So what happened? College. In particular, I think about two classes I took: Intro to Social Work and Macroeconomics.

In my social work class, one exercise was a case study of a poor, single, dropout welfare mom with three kids. The professor had us read her story and come up with a way to get her out of poverty. Try as I might, I could not do it. She could only qualify for the basest of jobs at minimum wage. To work meant day care costs that exceeded the wages she earned. She could not afford any sort of schools or job training. Every avenue for advancement I could conceive of was impossible. At that moment, I realized, "hey, maybe those homeless guys can't just go out and get a job..."

The macroeconomics class helped to show me how markets and money work. I learned about supply and demand; that no matter how much supply you have, it is worthless without the demand for it. I started to think, "hmm, what would be better for the economy: giving a rich guy more money when he's already hoarding his wealth, or giving poor people more money who will immediately spend it on debt and create demand for goods?"

During college, I started to meet people unlike me. I met a gay person and asked him if being gay was a choice or a condition of birth. He answered, "Oh it's a choice, absolutely! I wasn't getting beat up enough in high school." I met a Mexican-American who was the first of his migrant-worker family to go to college. He told me he completely agreed with my views on closing down the border, because he wanted to spend weekends visiting onion fields to watch white people put in a fourteen-hour day stooped over in the hot sun for less than minimum wage.

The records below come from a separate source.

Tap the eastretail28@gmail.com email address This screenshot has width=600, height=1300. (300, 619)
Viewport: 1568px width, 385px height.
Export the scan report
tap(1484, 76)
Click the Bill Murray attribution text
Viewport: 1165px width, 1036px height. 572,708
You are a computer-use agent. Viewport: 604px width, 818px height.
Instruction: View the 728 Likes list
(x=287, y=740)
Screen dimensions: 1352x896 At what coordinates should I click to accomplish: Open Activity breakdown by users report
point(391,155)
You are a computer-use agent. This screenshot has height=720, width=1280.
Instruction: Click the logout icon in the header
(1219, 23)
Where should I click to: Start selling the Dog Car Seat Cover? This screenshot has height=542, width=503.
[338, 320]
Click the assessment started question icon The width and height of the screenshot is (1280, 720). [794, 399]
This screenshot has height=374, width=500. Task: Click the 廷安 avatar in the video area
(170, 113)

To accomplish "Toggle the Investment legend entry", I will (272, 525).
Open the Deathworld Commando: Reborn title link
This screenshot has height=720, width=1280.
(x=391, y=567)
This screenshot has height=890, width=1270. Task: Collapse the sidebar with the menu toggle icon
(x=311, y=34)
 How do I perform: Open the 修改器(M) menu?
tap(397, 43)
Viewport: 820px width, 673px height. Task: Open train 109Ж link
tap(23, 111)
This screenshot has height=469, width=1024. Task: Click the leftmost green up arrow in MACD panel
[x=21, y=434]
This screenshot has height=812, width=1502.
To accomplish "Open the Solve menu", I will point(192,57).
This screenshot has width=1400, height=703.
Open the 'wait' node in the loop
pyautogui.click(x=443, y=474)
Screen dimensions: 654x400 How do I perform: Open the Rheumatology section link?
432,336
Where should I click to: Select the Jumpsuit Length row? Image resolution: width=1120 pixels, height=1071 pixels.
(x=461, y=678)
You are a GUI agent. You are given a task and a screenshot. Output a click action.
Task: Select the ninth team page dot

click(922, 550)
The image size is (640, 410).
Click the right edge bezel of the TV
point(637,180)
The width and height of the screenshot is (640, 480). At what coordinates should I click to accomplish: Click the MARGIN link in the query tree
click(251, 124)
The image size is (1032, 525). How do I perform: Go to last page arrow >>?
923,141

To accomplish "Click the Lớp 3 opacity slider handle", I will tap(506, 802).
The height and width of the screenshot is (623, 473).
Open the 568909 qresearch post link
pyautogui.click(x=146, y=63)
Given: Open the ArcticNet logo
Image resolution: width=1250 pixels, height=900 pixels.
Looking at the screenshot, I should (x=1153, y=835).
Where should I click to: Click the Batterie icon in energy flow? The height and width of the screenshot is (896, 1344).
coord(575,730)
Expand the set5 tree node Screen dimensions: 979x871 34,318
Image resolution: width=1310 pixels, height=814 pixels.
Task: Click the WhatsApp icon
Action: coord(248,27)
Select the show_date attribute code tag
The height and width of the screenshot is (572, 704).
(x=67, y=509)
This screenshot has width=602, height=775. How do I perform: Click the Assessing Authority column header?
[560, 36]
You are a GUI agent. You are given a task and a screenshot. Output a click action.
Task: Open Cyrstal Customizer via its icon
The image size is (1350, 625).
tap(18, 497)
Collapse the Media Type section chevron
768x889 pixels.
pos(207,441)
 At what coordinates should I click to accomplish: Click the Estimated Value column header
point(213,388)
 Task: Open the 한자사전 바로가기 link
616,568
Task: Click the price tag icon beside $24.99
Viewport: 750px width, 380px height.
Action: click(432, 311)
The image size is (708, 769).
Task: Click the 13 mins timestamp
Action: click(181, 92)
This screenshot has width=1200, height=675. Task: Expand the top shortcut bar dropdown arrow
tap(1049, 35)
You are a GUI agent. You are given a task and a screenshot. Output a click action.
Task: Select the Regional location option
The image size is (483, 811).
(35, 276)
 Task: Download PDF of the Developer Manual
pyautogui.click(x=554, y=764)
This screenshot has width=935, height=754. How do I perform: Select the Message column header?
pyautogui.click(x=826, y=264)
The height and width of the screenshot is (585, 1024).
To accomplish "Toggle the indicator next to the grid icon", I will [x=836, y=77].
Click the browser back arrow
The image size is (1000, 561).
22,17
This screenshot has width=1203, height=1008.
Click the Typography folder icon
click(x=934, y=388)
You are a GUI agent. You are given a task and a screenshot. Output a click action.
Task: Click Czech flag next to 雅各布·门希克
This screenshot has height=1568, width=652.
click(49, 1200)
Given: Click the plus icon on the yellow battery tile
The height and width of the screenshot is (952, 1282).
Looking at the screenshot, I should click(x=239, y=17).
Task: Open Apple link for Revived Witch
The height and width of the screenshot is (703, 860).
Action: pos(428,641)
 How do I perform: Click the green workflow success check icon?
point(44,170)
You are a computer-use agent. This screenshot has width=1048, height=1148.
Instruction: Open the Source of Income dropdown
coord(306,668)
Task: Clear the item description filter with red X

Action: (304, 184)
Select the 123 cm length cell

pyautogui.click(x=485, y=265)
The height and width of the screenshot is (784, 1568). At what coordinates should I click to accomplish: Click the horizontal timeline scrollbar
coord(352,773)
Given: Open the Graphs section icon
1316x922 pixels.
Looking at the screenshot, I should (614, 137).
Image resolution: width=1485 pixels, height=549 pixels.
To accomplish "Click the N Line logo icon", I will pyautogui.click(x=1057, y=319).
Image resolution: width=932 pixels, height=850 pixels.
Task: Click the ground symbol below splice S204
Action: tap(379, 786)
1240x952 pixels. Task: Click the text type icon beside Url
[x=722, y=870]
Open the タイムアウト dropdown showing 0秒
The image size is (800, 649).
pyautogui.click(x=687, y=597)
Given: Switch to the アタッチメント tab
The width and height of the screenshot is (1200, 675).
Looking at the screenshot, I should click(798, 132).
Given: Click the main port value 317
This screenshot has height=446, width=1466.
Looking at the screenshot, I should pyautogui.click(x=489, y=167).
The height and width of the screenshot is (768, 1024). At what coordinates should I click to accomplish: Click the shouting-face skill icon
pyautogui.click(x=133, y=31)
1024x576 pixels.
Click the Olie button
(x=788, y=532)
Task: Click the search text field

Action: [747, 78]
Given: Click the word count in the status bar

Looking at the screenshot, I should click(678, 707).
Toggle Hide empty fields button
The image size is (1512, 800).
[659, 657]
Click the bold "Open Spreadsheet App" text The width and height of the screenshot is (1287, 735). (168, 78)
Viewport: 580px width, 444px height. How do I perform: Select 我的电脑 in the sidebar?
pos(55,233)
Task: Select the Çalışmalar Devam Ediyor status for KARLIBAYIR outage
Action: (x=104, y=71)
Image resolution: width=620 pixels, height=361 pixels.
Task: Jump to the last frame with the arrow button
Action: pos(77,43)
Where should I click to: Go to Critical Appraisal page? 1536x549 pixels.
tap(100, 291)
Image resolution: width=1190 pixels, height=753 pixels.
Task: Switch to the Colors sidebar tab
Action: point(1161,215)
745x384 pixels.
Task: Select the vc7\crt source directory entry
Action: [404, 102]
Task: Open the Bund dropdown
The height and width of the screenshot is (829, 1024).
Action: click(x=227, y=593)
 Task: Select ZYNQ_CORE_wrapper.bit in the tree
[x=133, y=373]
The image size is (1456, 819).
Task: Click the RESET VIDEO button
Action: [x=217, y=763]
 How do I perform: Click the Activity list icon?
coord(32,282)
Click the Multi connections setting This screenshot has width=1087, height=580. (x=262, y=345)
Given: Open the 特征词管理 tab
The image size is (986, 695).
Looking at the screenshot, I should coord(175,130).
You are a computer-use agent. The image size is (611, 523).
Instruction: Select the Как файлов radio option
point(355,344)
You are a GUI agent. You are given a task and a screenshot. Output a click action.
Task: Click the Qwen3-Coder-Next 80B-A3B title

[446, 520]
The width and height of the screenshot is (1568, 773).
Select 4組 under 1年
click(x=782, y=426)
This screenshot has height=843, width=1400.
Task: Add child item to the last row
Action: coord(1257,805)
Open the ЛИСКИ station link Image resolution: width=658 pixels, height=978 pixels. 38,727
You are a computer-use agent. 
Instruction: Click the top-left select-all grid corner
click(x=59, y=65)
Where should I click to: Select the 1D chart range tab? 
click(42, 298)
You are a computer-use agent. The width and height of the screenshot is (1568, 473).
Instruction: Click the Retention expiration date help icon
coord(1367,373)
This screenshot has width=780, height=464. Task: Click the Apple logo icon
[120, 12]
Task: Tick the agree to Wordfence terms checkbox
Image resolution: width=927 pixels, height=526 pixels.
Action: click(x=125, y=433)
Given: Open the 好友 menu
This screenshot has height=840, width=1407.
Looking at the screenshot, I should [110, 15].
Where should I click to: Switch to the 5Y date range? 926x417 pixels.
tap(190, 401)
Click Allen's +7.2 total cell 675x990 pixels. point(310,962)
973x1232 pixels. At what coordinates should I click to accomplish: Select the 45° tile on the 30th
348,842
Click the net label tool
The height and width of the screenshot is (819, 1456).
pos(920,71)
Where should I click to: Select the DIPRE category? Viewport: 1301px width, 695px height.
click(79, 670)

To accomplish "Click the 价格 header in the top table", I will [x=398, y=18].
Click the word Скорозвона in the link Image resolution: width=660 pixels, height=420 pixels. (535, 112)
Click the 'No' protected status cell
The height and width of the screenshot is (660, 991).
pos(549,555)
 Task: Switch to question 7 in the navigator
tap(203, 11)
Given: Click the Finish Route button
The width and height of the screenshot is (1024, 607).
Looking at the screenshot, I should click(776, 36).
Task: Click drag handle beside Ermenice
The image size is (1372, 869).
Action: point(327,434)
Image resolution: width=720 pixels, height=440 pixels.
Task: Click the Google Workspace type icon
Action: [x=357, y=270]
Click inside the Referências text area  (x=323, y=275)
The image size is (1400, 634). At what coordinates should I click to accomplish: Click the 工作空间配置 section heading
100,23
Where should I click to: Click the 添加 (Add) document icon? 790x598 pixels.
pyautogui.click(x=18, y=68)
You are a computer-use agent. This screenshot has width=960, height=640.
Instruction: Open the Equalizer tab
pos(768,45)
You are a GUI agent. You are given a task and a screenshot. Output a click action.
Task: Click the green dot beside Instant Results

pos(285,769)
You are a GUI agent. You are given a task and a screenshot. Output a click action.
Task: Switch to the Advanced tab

So now when I listen to conservatives, I think back to the ignorant high school kid I was, growing up in lily-white middle-class suburbia, blithely unaware of the reality of the world, and I wonder just how much these right-wingers are paying attention to the people and the world around them. Because from my point of view, being conservative means seeing the world in first-person singular, but being a liberal means seeing the world in first-person plural.